TASK INPUTS:
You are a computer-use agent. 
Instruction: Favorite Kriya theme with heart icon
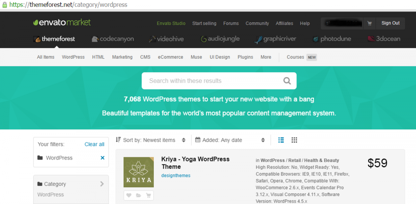click(129, 196)
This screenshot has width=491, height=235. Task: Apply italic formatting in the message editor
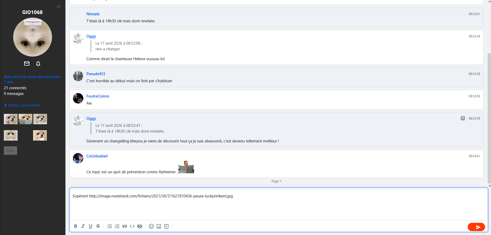83,226
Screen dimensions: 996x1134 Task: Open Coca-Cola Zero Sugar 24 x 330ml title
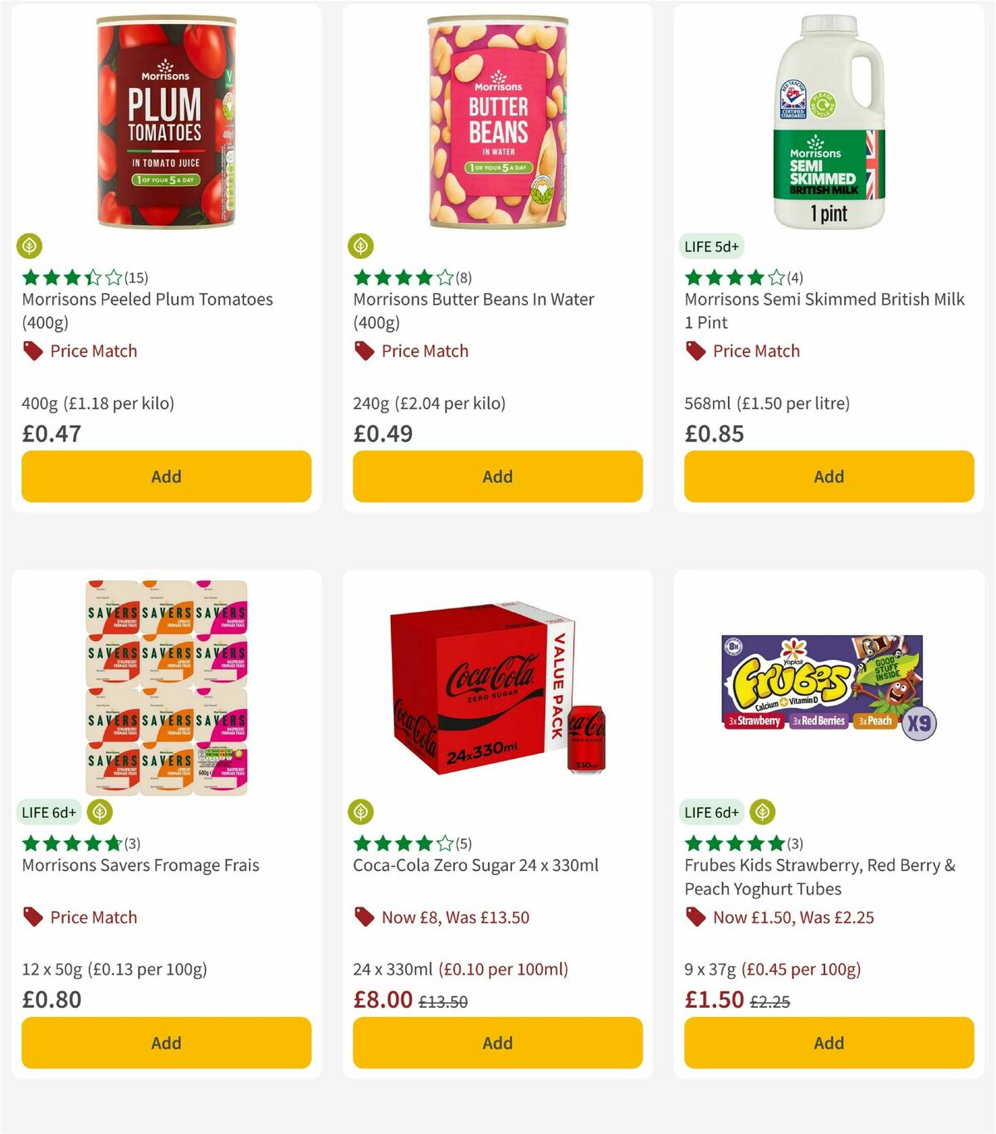(x=473, y=865)
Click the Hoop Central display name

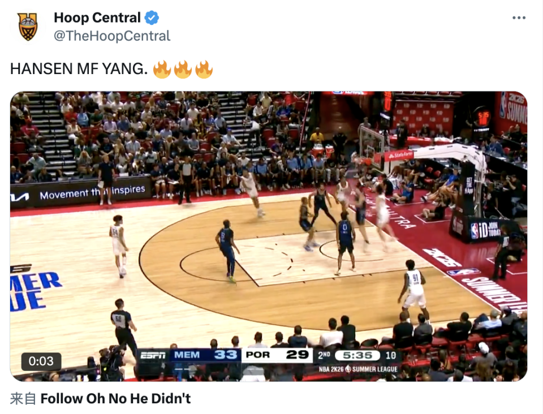(97, 18)
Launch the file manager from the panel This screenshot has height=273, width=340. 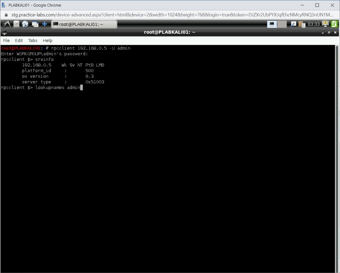[x=16, y=24]
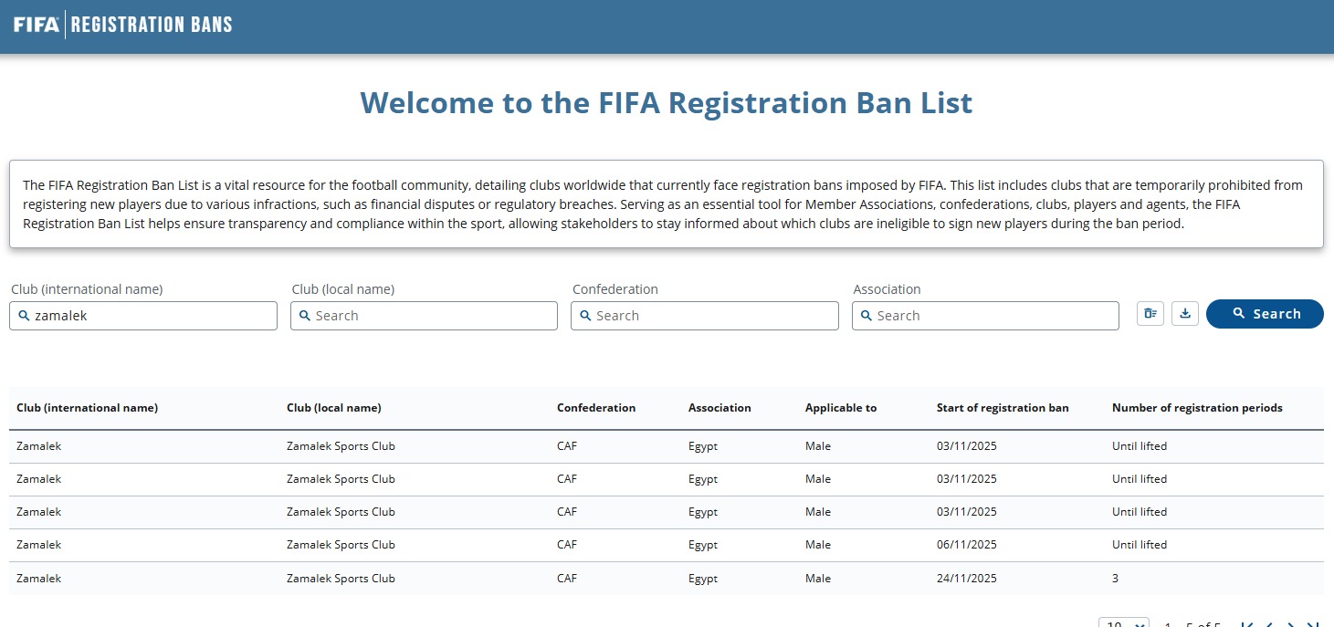Go to the previous results page
The height and width of the screenshot is (627, 1334).
coord(1269,624)
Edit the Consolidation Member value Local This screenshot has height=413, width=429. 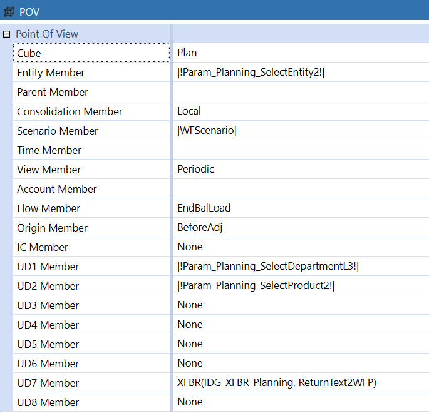[x=299, y=111]
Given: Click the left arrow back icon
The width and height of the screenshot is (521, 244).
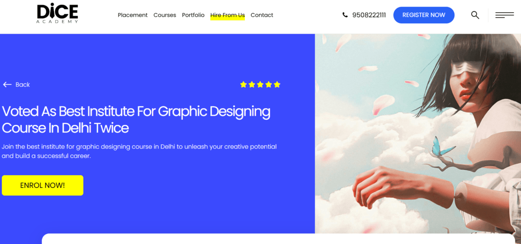Looking at the screenshot, I should click(7, 84).
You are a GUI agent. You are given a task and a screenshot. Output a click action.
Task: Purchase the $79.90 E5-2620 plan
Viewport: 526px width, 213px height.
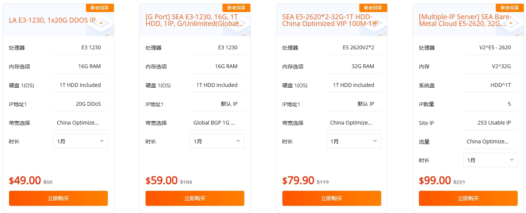point(332,198)
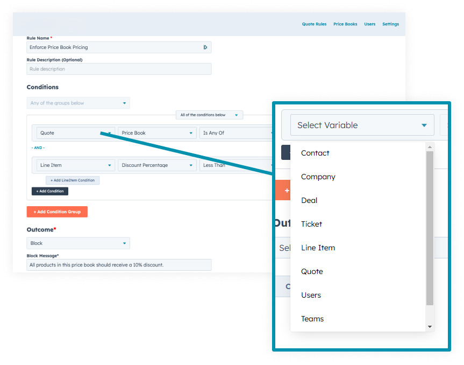Expand the Price Book property dropdown
The height and width of the screenshot is (365, 464).
(x=157, y=133)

WHAT YOU WILL DO: The string "agent": state how many lines above contain it, giving nothing but the number.

RESULT OF THE EXERCISE: 2